1. Field of the Invention
Implementations of various technologies described herein generally relate to methods and systems for the acquisition, processing, and inversion of two or more sets of data signals obtained from the same subsurface area.
2. Description of the Related Art
The following descriptions and examples are not admitted to be prior art by virtue of their inclusion within this section.
Seismic data signals are typically acquired by measuring and recording data during a seismic survey. A seismic survey may be performed by repeatedly firing an impulsive seismic energy source at the surface of the earth, sea or seafloor and recording the received signals at a set of receivers. The receivers may typically be situated at the same surface as the source, but laterally displaced on regular grid positions. However, there may be situations where a non-regular distribution of the receivers is preferred or where the source and the receivers may be positioned at different depth levels. In a typical seismic survey, the source and the receivers may be displaced at fixed intervals (e.g., 25 meters) and in a certain direction (e.g., the “inline” direction). During the seismic survey, the cycle of firing the source and recording the received signals may be repeated a plurality of times. When firing the seismic source, a pressure wave may be excited and propagate into the subsurface. The pressure wave reflects off interfaces between various earth layers (such as rock, sand, shale, and chalk layers) and propagates upwardly to the set of receivers, where the particle velocity of the wave vibrations or the pressure oscillations of the wave may be measured and recorded. The strength of the reflected wave is proportional to the amount of change in elastic parameters, e.g., density, pressure velocity, and shear velocity, at the respective interfaces. Consequently, the data recorded by the receivers represents the elastic characteristics of the subsurface below the receivers. In order to arrive at volumetric images of the subsurface, the recorded signals may be processed to reduce noise and to focus and map the seismic signals to the points where the reflections occurred.

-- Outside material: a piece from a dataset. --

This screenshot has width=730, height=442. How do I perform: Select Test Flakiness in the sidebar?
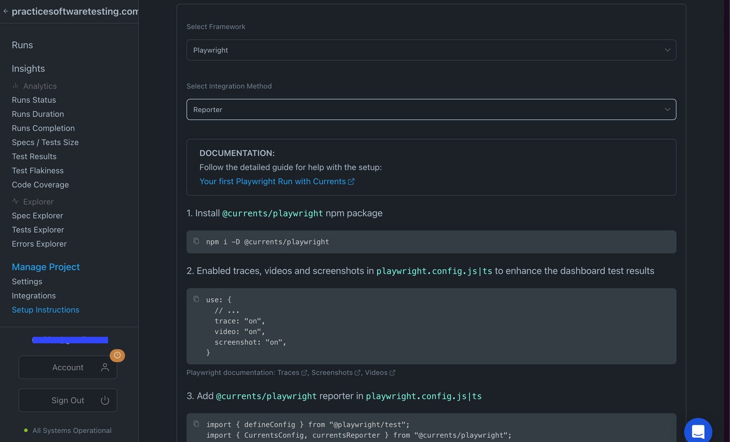click(x=38, y=170)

The recording of a single inline survey may commonly be referred to as a 2D seismic survey, whereas a plurality of inline or 2D surveys may commonly be referred to as a 3D seismic survey. Often, two or more 3D seismic surveys may be obtained from the same subsurface area at different times, typically with time lapses ranging from about a few months to a few years. Such surveys may commonly be referred to as time-lapse surveys. In this manner, seismic data may be acquired to monitor changes in the subsurface reservoirs caused by the production of hydrocarbons.
In a time-lapse survey when two seismic data traces are compared, two factors may change, i.e., the receptivity and the signal two-way travel time within the reservoir. When considering a seismic data set, the receptivity may be the amplitude of the seismic signal along one axis and the two-way travel time may be the time along the other axis. When analyzing the time-lapse survey, it may be desirable to discriminate between amplitude changes and two-way travel time changes or time shifts. A displacement field describing the time shift may be calculated and applied to one of the surveys.
In recent years, time-lapse seismic surveys have emerged as an important new prospecting methodology. One purpose of a time-lapse seismic survey may be to monitor changes in the seismic data signals that may be related to detectable changes in geological properties, such as fluid fill, propagation velocities, porosity, density, pressure, temperature, settlement of the overburden and the like. Analyzing these changes together with petroleum production data may assist in understanding the complex fluid mechanics of the system of migration paths, traps, and draining or sealing faults making up a hydrocarbon reservoir. Such knowledge may provide information regarding how to proceed with the exploitation of the field, such as where to place new production wells to reach bypassed pay, where to place injectors for enhanced oil recovery and the like. In the case of deciding where to place well trajectories, the situation in the reservoir overburden may become of interest as well. It may be desirable to know the in situ stress field and especially over-pressured zones to avoid well breakdowns. All this information may help produce a maximum quantity of hydrocarbons from the hydrocarbon reservoir at a minimum of cost. Accordingly, an improved method for processing time-lapse data and arriving at a better difference image may be desirable.